Exercise
Lines from the line with "Screen dimensions: 780x744" to the line with "You are a computer-use agent. This" in the entries below, and only those, must be output exactly, with both ends included.

Material shown
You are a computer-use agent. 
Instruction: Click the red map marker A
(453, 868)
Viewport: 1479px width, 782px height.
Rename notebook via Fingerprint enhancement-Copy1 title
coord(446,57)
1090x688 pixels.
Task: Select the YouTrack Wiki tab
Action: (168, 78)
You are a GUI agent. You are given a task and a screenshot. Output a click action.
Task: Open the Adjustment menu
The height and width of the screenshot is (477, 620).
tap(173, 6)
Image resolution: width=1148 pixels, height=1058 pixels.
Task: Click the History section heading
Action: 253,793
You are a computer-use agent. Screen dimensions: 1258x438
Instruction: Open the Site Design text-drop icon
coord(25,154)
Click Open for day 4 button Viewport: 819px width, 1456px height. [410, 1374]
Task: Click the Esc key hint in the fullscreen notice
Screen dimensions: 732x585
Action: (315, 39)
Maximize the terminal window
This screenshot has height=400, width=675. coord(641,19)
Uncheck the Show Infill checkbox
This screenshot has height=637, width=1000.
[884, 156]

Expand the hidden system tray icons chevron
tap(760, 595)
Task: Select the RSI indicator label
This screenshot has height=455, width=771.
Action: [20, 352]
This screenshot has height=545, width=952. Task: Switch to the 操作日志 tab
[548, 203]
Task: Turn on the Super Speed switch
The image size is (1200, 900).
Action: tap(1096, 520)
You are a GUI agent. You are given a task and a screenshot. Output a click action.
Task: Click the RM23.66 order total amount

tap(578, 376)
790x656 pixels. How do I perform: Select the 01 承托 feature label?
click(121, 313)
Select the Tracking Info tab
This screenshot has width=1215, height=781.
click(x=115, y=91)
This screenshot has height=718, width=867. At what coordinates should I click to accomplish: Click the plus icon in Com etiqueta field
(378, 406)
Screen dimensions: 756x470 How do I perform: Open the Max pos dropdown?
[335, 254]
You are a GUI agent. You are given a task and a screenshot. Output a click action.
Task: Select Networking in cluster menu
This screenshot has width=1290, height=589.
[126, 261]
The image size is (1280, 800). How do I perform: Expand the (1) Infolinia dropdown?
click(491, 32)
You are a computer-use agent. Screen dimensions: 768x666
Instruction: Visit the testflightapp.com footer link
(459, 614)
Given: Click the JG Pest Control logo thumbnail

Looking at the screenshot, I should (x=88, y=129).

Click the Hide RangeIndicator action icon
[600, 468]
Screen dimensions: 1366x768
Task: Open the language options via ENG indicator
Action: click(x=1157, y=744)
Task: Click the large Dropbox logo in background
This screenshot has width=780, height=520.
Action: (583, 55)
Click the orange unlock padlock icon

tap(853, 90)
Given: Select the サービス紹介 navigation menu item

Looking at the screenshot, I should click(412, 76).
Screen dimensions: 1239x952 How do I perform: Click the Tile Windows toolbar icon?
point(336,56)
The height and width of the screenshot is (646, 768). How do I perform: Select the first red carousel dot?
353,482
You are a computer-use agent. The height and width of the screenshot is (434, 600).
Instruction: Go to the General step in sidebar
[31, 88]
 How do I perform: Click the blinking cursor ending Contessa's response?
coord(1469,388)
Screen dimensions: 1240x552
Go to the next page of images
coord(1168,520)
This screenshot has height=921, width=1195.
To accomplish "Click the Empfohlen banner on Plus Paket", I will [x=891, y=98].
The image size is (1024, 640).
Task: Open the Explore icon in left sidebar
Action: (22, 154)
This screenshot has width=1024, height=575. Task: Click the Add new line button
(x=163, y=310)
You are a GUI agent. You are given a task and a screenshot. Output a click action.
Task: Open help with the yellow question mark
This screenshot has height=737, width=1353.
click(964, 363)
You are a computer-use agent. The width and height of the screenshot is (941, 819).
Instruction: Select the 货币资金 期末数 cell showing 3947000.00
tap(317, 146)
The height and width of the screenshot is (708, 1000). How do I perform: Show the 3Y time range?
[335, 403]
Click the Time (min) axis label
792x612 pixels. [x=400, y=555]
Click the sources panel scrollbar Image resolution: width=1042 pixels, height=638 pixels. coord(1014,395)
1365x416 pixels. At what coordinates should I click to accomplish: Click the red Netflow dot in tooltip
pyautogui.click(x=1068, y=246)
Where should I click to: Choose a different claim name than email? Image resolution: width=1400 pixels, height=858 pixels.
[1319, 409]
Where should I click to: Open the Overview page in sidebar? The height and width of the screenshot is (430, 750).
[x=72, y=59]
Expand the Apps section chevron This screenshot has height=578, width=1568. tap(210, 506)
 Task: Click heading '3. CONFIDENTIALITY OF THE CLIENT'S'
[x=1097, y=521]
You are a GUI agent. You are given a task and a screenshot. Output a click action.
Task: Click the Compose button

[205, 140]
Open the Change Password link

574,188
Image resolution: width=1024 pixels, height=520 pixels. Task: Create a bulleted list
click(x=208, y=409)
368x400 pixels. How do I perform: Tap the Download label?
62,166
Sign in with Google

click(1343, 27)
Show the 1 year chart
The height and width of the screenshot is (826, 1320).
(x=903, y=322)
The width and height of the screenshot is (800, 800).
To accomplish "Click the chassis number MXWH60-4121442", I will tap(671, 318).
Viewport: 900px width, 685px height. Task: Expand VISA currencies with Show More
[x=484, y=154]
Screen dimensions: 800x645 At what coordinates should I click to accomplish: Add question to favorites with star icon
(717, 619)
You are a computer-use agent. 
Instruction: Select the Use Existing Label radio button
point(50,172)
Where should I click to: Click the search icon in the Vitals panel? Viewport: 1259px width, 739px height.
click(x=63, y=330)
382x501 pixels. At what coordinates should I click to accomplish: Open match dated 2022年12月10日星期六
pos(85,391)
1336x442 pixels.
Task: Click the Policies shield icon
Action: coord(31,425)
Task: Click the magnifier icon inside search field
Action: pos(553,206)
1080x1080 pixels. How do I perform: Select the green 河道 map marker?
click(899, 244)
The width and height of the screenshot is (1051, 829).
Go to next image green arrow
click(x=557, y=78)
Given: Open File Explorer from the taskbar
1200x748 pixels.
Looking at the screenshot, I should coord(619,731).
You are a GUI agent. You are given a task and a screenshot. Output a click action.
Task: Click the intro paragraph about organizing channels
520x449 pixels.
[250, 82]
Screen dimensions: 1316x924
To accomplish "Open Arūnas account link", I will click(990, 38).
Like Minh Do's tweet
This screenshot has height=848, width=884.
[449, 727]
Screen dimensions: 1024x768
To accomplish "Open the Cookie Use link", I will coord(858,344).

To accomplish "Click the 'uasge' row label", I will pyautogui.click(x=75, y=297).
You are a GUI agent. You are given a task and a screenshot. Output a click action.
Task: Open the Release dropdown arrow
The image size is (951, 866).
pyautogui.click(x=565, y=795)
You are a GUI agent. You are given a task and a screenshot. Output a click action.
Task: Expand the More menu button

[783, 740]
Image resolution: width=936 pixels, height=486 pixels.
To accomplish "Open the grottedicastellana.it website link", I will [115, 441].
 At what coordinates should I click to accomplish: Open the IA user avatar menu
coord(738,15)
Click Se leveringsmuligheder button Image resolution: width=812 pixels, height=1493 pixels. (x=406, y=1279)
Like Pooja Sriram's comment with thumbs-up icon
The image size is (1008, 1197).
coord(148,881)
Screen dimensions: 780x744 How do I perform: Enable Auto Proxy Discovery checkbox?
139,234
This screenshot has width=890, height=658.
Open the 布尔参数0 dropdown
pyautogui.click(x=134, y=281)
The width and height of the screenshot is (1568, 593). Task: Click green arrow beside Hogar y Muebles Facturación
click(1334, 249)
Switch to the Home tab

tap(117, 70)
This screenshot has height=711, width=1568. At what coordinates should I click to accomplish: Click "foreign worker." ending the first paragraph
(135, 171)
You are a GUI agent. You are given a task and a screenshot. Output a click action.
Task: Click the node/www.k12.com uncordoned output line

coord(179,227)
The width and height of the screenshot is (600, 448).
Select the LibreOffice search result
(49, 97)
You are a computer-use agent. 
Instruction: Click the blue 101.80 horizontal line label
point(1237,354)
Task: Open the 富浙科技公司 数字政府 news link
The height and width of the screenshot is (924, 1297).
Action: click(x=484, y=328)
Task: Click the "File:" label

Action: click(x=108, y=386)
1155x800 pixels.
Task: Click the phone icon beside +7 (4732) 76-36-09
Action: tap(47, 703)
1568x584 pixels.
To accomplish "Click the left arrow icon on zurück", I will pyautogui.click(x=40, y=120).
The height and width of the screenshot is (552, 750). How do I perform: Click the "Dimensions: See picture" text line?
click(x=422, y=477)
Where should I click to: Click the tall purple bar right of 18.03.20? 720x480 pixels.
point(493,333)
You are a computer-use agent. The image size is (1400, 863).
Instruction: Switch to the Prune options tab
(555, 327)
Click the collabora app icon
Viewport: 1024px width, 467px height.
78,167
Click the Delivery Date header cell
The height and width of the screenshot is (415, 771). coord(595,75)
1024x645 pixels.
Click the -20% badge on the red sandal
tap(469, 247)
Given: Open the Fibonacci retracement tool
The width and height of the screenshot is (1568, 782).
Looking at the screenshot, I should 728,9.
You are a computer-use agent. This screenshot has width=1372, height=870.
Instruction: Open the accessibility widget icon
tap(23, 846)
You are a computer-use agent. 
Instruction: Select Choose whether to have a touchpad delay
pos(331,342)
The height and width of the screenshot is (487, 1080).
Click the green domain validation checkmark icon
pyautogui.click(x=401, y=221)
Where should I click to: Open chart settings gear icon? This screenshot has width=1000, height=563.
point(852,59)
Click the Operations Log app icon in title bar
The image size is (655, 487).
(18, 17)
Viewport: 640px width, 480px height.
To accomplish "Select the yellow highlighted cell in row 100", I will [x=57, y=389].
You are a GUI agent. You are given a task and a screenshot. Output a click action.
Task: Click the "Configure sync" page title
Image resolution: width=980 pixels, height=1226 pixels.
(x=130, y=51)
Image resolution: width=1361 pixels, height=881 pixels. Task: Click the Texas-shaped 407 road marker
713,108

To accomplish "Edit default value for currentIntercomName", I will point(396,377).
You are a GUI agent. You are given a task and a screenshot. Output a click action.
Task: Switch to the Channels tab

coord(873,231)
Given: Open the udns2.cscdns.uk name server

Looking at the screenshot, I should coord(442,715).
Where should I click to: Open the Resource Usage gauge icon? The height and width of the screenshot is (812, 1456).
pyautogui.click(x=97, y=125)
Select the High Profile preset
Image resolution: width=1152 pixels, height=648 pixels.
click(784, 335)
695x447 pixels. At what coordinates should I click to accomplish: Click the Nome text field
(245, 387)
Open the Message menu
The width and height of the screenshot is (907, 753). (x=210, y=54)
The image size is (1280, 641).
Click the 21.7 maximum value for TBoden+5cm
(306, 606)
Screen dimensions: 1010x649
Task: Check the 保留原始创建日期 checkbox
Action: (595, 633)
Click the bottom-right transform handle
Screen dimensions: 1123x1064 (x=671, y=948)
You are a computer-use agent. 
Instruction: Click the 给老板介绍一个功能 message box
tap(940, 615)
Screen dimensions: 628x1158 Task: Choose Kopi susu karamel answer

Expected answer
Screen dimensions: 780x744 How do I perform: Enable Auto Proxy Discovery checkbox?
139,234
This screenshot has width=890, height=658.
Open the 布尔参数0 dropdown
pyautogui.click(x=134, y=281)
The width and height of the screenshot is (1568, 593). Task: Click green arrow beside Hogar y Muebles Facturación
click(1334, 249)
Switch to the Home tab

tap(117, 70)
This screenshot has height=711, width=1568. At what coordinates should I click to accomplish: Click "foreign worker." ending the first paragraph
(135, 171)
You are a GUI agent. You are given a task and a screenshot. Output a click action.
Task: Click the node/www.k12.com uncordoned output line

coord(179,227)
The width and height of the screenshot is (600, 448).
Select the LibreOffice search result
(49, 97)
You are a computer-use agent. 
Instruction: Click the blue 101.80 horizontal line label
point(1237,354)
Task: Open the 富浙科技公司 数字政府 news link
The height and width of the screenshot is (924, 1297).
Action: click(x=484, y=328)
Task: Click the "File:" label

Action: click(x=108, y=386)
1155x800 pixels.
Task: Click the phone icon beside +7 (4732) 76-36-09
Action: tap(47, 703)
1568x584 pixels.
To accomplish "Click the left arrow icon on zurück", I will pyautogui.click(x=40, y=120).
The height and width of the screenshot is (552, 750). How do I perform: Click the "Dimensions: See picture" text line?
click(x=422, y=477)
Where should I click to: Click the tall purple bar right of 18.03.20? 720x480 pixels.
point(493,333)
You are a computer-use agent. The image size is (1400, 863).
Instruction: Switch to the Prune options tab
(555, 327)
Click the collabora app icon
Viewport: 1024px width, 467px height.
78,167
Click the Delivery Date header cell
The height and width of the screenshot is (415, 771). coord(595,75)
1024x645 pixels.
Click the -20% badge on the red sandal
tap(469, 247)
Given: Open the Fibonacci retracement tool
The width and height of the screenshot is (1568, 782).
Looking at the screenshot, I should 728,9.
You are a computer-use agent. This screenshot has width=1372, height=870.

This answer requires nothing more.